One more gee-whiz statistic: The average price per ton of Chardonnay in California is $3,000, while a ton of premium Chardonnay will cost you $1,500 in Washington state. Those amounts might be minimums since Chardonnay from the most prized vineyards is going to fetch even higher prices.
Years ago, in California, some wineries listed the variety as "Pinot Chardonnay" on the front label. Purists objected claiming there was no such grape as "Pinot Chardonnay." Then, along came genetic testing (aka DNA) that showed the parents of Chardonnay are Pinot Noir and Gouais Blanc, an obscure grape from central and northeast France. So, there is a pinot, after all, somewhere on the Chardonnay family tree.
Modern Chardonnay, no matter where in the world it is made, comes in two popular styles: oaked and unoaked. For years, the oaked version was the only style available. Fortunately, winemakers have backed off on the oak and there has been a resurgence in unoaked Chardonnay, mostly in reaction to claims that the true fruit character of Chardonnay is difficult to taste under all that oak.
Ironically, on its own, Chardonnay can be a simple, even bland wine, so maybe a little oak seasoning will pep up the flavors. The answer to the blandness, of course, is to pick Chardonnay riper and be more selective with the grapes in the vineyard.
Proper Chardonnay, sans oak, is ripe pears and apples that have ripened past the green stage, with traces of citrus and honey. Other descriptors include acacia, but not everyone knows what that smells like. Burgundy has a noticeable mineral note. Add oak into the equation and everything changes.
White Burgundy, made exclusively from Chardonnay, was once the only benchmark for style. Those wines from the Cote d'Or were more minerally with a seamless meeting of oak and fruit. As Chardonnay from California, the Pacific Northwest and Australia, to name just a few New World regions, grew in popularity, a new benchmark was added with the minerality giving way to more fruit notes like ripe pears.

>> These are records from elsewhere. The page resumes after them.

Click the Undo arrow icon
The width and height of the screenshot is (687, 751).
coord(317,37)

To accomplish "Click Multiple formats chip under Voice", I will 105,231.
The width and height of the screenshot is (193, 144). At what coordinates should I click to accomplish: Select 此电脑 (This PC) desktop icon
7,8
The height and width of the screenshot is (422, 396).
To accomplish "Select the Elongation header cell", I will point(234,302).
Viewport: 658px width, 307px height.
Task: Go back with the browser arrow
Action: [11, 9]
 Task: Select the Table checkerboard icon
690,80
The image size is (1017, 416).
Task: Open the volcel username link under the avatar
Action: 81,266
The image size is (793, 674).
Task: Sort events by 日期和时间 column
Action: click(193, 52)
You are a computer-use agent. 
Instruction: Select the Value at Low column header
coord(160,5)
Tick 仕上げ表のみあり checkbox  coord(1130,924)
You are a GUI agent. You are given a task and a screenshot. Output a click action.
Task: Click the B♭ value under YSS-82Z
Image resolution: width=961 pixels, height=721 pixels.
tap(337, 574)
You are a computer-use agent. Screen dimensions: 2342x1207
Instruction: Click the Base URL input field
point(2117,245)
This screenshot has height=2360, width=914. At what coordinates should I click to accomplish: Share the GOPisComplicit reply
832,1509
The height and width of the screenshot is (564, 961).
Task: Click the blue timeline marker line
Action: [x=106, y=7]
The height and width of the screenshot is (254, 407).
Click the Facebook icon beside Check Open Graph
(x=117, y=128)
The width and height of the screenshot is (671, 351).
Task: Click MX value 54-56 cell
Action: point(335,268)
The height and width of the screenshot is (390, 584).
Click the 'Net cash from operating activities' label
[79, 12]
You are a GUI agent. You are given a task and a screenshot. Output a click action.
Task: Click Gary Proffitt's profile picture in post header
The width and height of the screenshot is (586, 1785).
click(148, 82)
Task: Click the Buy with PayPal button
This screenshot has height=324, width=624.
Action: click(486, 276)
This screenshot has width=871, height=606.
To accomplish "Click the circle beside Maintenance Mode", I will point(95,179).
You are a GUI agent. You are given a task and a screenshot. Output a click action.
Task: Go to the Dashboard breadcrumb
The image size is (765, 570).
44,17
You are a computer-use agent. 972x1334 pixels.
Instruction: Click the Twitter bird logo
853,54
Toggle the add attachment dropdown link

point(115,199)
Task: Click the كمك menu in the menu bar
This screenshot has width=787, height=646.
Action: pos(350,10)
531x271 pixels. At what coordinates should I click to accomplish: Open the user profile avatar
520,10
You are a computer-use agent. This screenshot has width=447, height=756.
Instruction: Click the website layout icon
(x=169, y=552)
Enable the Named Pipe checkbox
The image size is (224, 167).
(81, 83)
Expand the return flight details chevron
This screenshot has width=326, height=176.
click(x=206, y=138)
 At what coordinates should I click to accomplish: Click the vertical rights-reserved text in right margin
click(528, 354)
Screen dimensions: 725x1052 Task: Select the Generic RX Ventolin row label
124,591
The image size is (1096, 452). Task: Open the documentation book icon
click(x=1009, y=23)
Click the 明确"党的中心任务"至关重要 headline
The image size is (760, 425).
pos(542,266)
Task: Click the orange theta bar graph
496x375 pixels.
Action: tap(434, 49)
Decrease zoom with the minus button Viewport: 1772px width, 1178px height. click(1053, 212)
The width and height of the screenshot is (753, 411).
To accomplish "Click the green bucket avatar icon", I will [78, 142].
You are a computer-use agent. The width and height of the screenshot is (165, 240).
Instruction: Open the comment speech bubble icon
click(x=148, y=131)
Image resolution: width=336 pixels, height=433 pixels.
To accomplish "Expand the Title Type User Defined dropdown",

French oak seasons a wine with a spicy note, but the process of toasting (or charring) the interior of the barrel can change the character and degree of the seasoning. Even, the forest where the oak is taken (Nevers, Troncais, Limousin) will influence the "oakiness" of the aging wine. Other influencing factors include toasting levels (light, medium, heavy) and how the cooperage defines those levels.
Warmer growing conditions will, of course, yield riper grapes and lower acidity, while cool areas produce lower sugar levels and higher natural acidity, so the grower and winemaker have to find the right balance.
This contrast marks the basic difference between Chardonnays from northern California and Burgundy, two places where the Chardonnay grape is the leading white variety.
Worldwide, the local style of Chardonnay depends on such factors as where the variety is grown and how it is handled in the winery. By and large, though, Chardonnay is either oaked or not oaked. Italian Chardonnay is a good example. Gaja Chardonnay, made by the noted red wine producer from Barbaresco is unmistakably oaked. Not far away, in another part of northern Italy, Chardonnay is more commonly made in the unoaked style.
All of this begs the question: What is the best style of Chardonnay? Depends on if you like oak in your wine. There was a quote about oak and wine circulating for years, attributed to a few people. Louis Martini was the Napa winery owner I heard who was supposed to have said: "If I want to taste oak, I'll chew on a piece of oak wood."
Chardonnay has a lot going for it, with oak or without. The danger is getting in a rut, ignoring the many other white wines like Sauvignon Blanc, Semillon, Arneis, Chenin Blanc, Albarino, Riesling and Gewurztraminer (even if you can't pronounce it), while knowing, that in the back of your mind, you can always come back to Chardonnay.